Ukrainian Band Kalush Orchestra Wins Eurovision Amid War

TURIN, Italy — Ukrainian band Kalush Orchestra won the Eurovision Song Contest, a clear show of popular support for the group’s war-ravaged nation that went beyond music.

The band and its song “Stefania” beat 24 other performers early Sunday in the grand final of the competition. They won the public vote via text message and the Eurovision app from their home. This was a decisive victory over Sam Ryder (British TikTok) who led the way after 40 national juries cast their votes.

Ukrainian President Volodymyr Zelenskyy welcomed the victory, Ukraine’s third since its 2003 Eurovision debut. He said “we will do our best” to host next year’s contest in the devastated port city of Mariupol, which is almost completely occupied by Russian forces.

In describing the city, Zelenskyy underlined “Ukrainian Mariupol,” adding: “free, peaceful, rebuilt!”

“I am sure our victorious chord in the battle with the enemy is not far off,” Zelenskyy said in a post on the Telegram messaging app.

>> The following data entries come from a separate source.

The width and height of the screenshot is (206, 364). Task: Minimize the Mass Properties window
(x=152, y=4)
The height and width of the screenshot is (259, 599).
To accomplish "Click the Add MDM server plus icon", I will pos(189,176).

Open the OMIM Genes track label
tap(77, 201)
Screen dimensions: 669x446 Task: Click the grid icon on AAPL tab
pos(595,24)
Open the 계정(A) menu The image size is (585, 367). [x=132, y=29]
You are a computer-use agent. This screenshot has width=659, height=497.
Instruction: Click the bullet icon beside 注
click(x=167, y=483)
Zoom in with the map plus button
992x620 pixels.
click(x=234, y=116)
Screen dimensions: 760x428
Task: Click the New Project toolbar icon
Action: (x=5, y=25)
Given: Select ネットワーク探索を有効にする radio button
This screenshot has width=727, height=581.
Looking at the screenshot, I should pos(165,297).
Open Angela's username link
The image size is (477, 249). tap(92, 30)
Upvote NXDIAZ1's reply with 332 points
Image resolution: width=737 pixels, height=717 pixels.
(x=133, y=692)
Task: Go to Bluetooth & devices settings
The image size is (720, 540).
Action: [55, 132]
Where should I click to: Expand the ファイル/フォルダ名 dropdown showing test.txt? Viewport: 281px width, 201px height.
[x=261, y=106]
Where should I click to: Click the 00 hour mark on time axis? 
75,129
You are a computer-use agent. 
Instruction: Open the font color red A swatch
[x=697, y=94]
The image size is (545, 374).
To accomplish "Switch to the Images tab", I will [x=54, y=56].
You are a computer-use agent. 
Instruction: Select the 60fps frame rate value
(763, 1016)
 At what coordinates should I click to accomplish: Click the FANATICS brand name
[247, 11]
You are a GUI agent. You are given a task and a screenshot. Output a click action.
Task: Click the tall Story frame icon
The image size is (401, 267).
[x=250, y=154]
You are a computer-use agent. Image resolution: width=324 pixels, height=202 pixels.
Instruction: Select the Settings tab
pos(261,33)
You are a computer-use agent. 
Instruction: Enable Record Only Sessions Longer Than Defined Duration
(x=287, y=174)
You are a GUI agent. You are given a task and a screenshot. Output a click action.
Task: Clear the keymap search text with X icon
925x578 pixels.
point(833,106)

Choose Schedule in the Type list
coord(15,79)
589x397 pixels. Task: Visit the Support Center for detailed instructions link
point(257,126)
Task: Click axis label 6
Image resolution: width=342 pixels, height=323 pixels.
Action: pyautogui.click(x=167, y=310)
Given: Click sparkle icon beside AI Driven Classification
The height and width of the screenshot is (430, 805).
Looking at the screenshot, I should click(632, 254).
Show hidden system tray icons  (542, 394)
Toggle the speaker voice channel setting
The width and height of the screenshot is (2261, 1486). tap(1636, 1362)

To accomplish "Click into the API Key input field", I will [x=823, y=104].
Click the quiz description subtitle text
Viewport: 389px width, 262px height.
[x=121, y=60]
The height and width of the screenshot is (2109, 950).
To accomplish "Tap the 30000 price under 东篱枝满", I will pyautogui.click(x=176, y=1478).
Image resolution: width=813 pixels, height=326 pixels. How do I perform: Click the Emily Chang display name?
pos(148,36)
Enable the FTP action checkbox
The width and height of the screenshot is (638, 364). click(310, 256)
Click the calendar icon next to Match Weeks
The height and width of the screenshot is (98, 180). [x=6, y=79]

Kalush Orchestra’s frontman, Oleh Psiuk, took advantage of the enormous global audience, last year numbering more than 180 million, to make an impassioned plea to free fighters still trapped beneath a sprawling steel plant in Mariupol.

“Help Azovstal, right now,” Psiuk implored following his victory performance, speaking from beneath a bright bucket hat that has become the band’s trademark among fans.

He later told a news conference that people can help by “spreading information, talking out this, reaching out to governments to help.”

In its 66th season, the 439 fan votes was the most televote points received by a Eurovision contestant. Psiuk thanked the Ukrainian diaspora “and everyone around the world who voted for Ukraine. … The victory is very important to Ukraine. Especially this year.”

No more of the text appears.